After two previously planned trips were canceled, Indonesians initially seemed reluctant to get excited about the visit. But all was forgiven once his plane touched down.

“It feels like he’s a brother who disappeared for a long time and then came home,” said Rini Mustika, a 29-year-old secretary, who was at a cafe eating chicken porridge for breakfast when Obama’s speech began on TV.

No one seemed to care about U.S. foreign policy or trade or relations between Islam and the West. On this trip back to his boyhood home, the personal—not the political—was king.

“It was so touching when he said, ‘Indonesia is part of me.’ And the way he spoke, so calmly, with so much familiarity, I feel like he’s so close to us,” said Ida Syaidah, a 42-year-old housewife who lives on the outskirts of Jakarta.

As the boys played a game in the courtyard of Obama’s old elementary school, the girls ran over to a TV set with the live broadcast—the only place the speech was playing at the

Menteng 1 school.

They were bursting with the energy that young girls normally reserve for pop idols—and Obama seemed more like a rock star to them than a president.

What would they ask the American president if he had visited his old school, on a side street of a shaded, upscale neighborhood of the capital?

“Can I have your signature?” Qinthara Taqiyyah, 9, asked in English.

“Can I take a picture with you?” Audrey Haironisa, 9, added, also in English.

She added that she wanted to ask to visit his house—”the White House,” she recalled after a pause—and play with his daughters, Malia and Sasha.
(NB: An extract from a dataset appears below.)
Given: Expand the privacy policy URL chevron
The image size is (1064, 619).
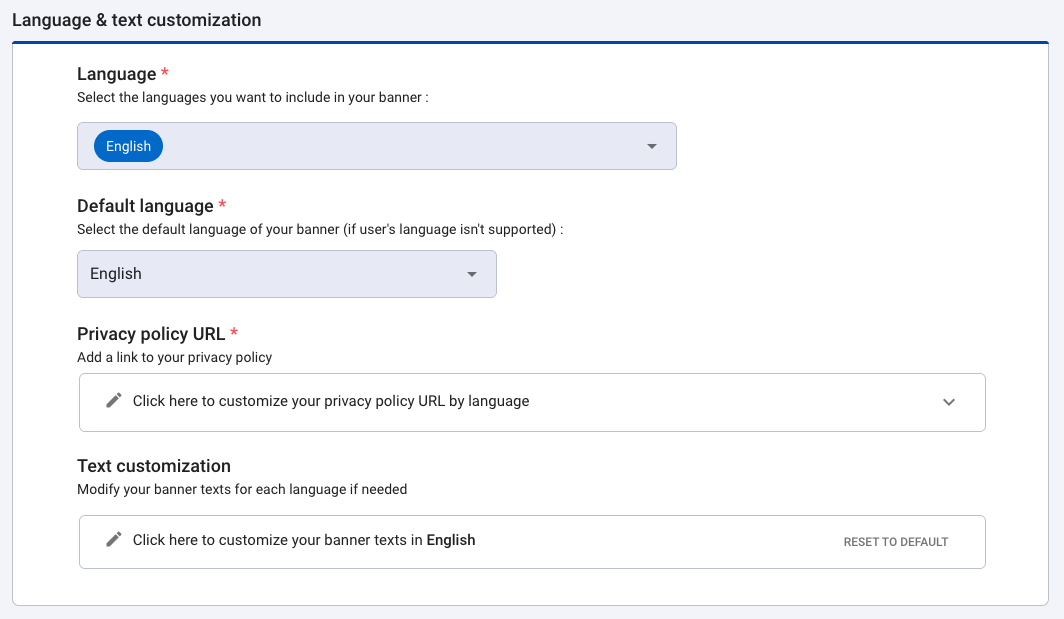Looking at the screenshot, I should tap(949, 402).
The students said they were happy Obama was in Indonesia, but would have been happier if he’d come to the school.

With little prompting, they broke into a song written for Obama, singing at the top of their lungs, as if it were a chart-topper.

About 150 protesters gathered in front of the Istiqlal Mosque as Obama and his wife, Michelle, received a tour. Some of the protesters wore masks of Obama’s face with the eyes cut out.

They were not Islamic hardliners, however, but were members of a small political group that sought to make a statement about economic domination of the West. Riot police kept them a few hundred feet away from the building.

The mosque is Indonesia’s largest. Obama walked in stockinged feet through the prayer room, underneath the dome and across the sprawling courtyard before he went to the university for his speech.